Odun hammaddesi ihtiyacının karşılanması bakımından en ekonomik ve kalıcı çözüm olan ağaç tarımı, her biri hazine değerindeki doğal ormanlarımızın korunması yönünde bugüne kadar atılmış en önemli adımlardan biri.
Ağaç tarımı ya da endüstriyel orman plantasyonu, doğal ormanlar üzerindeki baskıyı azaltmak amacıyla, endüstrinin ihtiyaç duyduğu odun hammaddesinin insan eliyle yaratılan ormanlardan karşılanması anlamına geliyor. Ağaç tarımı, dünyada özellikle son 50 yılda yaygınlık kazanmış bir uygulama.
Yapılan tespitlere göre, dünya ölçeğinde orman azalması ve nüfus artışı süreçleri 1990 yılında çok kritik bir eşikten geçti. Bu tarihte, dünyada doğal ormanlarla kaplı toplam alan 3,6 milyar hektarın altına inerken, insan nüfusu da 5 milyarın üzerine çıktı. Bu eşik, doğal ormanların odun hammaddesi üretim kapasitesi ile global odun hammaddesi talebinin birbirine eşitlendiği noktayı işaret ediyordu. 1990 yılından bugüne kadar olan süreçte insan nüfusu artarken, doğal ormanlar azalmaya devam etti. Bu nedenle de, artan talebin sadece doğal ormanlardan sağlanacak odun hammaddesi ile karşılanması artık mümkün olmaktan çıktı.

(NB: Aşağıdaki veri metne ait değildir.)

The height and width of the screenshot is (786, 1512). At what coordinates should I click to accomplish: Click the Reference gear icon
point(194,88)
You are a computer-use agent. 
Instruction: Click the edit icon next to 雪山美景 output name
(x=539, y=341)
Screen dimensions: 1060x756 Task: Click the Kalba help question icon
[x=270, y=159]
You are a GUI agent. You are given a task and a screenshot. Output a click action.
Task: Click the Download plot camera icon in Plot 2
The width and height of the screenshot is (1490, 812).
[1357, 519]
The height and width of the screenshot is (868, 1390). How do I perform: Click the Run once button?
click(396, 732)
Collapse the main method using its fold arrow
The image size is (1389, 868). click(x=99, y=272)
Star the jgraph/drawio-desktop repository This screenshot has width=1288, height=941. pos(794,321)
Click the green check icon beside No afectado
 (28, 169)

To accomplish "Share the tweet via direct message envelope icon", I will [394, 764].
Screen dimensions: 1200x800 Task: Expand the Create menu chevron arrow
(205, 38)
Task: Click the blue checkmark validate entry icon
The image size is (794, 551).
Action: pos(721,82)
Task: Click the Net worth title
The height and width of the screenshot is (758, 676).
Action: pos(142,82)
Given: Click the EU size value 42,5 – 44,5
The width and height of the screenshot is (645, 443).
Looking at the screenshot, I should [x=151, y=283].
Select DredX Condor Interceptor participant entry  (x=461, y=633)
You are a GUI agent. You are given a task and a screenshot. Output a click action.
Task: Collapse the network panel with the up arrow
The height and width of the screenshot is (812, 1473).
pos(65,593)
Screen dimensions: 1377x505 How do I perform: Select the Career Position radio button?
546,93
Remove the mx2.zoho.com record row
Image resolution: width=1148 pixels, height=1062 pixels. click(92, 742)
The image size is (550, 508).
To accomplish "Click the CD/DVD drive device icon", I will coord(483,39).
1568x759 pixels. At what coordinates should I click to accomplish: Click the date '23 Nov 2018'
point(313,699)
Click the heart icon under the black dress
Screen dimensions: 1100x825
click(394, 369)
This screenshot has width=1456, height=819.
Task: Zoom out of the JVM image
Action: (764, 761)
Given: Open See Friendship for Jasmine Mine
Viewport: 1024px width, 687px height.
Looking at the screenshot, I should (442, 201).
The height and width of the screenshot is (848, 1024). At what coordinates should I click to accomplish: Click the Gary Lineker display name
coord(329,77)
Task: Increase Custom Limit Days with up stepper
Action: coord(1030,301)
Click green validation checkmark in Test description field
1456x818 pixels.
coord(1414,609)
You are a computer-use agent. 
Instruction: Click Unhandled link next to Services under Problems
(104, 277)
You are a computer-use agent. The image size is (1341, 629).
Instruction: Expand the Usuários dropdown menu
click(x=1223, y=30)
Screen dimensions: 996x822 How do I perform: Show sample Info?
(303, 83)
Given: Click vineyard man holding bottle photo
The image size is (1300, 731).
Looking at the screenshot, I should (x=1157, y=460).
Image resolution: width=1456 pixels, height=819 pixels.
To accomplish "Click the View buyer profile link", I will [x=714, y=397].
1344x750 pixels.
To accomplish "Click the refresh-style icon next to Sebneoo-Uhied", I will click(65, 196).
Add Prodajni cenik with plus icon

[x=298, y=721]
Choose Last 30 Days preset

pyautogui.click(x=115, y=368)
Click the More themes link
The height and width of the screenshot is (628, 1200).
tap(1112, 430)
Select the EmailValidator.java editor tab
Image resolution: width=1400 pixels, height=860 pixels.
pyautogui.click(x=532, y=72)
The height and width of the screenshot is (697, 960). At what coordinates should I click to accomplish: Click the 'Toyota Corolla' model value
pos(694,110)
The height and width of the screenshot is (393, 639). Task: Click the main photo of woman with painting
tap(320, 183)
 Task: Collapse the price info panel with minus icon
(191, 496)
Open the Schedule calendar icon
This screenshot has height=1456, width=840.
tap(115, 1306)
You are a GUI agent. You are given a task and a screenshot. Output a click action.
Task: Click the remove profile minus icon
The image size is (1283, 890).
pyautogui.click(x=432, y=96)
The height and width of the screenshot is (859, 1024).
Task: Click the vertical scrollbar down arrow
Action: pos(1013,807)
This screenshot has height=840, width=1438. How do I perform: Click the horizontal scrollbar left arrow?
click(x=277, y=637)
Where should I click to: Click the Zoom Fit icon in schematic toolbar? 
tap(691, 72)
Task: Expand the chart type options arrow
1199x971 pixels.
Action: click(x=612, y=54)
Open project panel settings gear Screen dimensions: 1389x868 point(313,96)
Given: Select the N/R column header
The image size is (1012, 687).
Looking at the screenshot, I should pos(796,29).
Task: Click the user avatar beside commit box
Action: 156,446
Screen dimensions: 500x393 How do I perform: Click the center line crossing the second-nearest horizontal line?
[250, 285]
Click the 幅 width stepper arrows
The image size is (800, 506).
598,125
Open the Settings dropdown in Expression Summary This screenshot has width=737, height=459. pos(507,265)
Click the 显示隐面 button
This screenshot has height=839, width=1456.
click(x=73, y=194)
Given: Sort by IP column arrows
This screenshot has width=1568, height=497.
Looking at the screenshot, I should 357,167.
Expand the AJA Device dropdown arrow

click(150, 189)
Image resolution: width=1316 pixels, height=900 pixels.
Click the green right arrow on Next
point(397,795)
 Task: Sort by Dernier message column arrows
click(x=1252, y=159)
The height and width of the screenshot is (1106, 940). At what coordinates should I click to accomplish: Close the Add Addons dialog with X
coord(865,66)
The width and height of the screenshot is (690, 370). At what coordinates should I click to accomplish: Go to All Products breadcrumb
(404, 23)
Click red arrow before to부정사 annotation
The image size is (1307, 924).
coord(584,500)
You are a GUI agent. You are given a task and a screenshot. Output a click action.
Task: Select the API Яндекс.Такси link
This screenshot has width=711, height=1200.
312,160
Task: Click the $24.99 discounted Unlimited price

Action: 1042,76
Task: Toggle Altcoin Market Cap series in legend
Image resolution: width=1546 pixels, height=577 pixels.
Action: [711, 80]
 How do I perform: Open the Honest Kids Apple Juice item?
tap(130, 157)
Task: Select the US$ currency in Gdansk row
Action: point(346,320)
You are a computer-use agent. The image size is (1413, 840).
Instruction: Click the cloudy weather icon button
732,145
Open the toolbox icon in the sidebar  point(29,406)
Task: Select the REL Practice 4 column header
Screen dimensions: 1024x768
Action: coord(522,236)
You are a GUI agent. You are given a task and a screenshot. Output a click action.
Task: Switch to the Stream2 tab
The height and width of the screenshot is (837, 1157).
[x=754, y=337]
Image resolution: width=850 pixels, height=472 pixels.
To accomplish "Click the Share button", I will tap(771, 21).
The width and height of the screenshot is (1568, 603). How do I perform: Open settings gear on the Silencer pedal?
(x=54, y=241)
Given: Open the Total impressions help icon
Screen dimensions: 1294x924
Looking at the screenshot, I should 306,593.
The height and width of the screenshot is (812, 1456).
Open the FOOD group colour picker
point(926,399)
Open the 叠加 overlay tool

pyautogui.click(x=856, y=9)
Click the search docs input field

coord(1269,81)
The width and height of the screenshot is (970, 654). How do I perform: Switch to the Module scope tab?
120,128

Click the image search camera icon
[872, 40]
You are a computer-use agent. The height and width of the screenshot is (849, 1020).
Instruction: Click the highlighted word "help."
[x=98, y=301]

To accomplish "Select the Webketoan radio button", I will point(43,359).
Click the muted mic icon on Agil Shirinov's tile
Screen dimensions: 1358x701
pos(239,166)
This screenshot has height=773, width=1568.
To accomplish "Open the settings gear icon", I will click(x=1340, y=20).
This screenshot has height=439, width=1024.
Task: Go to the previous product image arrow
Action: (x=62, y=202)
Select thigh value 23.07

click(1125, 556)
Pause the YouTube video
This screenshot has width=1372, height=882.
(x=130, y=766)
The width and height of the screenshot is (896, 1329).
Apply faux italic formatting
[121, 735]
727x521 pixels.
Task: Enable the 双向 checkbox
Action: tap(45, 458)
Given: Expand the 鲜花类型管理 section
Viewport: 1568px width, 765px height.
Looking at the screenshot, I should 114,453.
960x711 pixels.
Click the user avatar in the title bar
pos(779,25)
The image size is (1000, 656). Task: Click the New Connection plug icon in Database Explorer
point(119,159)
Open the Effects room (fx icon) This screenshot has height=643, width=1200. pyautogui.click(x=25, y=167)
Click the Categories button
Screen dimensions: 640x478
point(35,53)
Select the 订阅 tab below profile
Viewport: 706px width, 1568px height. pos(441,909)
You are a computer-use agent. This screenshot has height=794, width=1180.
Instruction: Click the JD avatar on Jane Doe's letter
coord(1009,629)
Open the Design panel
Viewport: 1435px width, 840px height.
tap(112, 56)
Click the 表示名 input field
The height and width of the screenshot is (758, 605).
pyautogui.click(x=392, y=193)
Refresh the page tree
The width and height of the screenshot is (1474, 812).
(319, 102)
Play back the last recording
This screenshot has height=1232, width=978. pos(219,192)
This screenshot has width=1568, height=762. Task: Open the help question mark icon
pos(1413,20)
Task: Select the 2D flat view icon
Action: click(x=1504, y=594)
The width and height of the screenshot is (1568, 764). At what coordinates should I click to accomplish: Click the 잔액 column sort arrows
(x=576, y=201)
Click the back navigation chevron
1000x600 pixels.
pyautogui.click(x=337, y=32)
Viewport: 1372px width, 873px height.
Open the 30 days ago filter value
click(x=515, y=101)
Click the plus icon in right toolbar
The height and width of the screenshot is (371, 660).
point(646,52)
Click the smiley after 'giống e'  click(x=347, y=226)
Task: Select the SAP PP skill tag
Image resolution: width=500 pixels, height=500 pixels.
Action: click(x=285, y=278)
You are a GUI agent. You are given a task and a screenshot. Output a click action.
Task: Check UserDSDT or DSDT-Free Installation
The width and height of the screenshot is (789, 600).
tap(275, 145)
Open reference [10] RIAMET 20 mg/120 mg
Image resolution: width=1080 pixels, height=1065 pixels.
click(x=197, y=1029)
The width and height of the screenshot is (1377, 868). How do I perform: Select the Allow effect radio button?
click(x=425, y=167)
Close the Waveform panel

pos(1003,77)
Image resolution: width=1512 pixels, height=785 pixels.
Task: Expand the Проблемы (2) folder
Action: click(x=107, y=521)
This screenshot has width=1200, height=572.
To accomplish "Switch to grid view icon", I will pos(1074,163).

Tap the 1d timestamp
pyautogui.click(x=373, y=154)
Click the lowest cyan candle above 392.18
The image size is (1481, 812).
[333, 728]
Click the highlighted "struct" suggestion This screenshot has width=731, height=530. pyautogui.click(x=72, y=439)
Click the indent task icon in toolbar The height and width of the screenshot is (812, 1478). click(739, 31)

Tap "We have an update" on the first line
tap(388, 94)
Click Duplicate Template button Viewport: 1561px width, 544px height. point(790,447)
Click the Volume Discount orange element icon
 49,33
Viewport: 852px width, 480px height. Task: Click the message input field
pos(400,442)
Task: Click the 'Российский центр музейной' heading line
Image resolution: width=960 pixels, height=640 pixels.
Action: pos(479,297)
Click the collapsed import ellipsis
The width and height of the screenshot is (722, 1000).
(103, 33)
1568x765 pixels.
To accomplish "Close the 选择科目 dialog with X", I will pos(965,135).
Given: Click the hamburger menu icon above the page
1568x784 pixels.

Rakamlar bize, mevcut tüketim şeklinin aynen devam ettiği takdirde, doğal ormanların tüm dünyada yok olma tehlikesiyle karşı karşıya geleceğini gösteriyor. Bu nedenle, odun hammaddesinin doğal ormanlar yerine, endüstriyel plantasyonlardan karşılanması düşüncesi gün geçtikçe daha fazla kabul görüyor. Birçok ülkede hükümetlerin ağaç tarımını teşvik etmesi, büyük yatırımların bu alana yönelmesini sağladı. Klon-genetik mühendisliği ve yeni yetiştirme yöntemlerinin ağaç tarımını daha verimli hale getirmesi de konunun ticari cazibesini artırdı. Günümüzde, dünyadaki ormanların yüzde 5’ini oluşturan ağaç tarımı, odun hammadde ihtiyacının yaklaşık yüzde 35’ini karşılıyor. Özellikle Şili ve Yeni Zelanda gibi ülkelerde ağaç tarımı ciddi büyüklüklere ulaştı. Kereste ihracatının yılda 2 milyar dolara ulaştığı Şili’deki endüstriyel ağaç plantasyonları, doğal ormanlar üzerindeki baskıyı neredeyse tamamen ortadan kaldırdı.
ÇEVRE DOSTU BİR UYGULAMA
Giderek artan karbon salınımı ve yarattığı iklim değişikliğiyle mücadele açısından, yeşil örtünün genişletilmesi ve korunması birincil derecede önem taşıyor. Bu gerçeğe karşın dünyamızda her yıl Portekiz büyüklüğünde bir orman alanı kaybediliyor. Artan odun hammaddesi ihtiyacını plastik, alüminyum, çelik gibi malzemelerle karşılamaya çalışmak ise soruna bir çözüm getirmiyor. Çünkü, bu malzemeleri üretebilmek için oduna göre 6 ila 120 kat daha fazla enerji harcamak gerekiyor. Bu da, dünyamızın başına dert olan karbon emisyonunun daha da artması demek.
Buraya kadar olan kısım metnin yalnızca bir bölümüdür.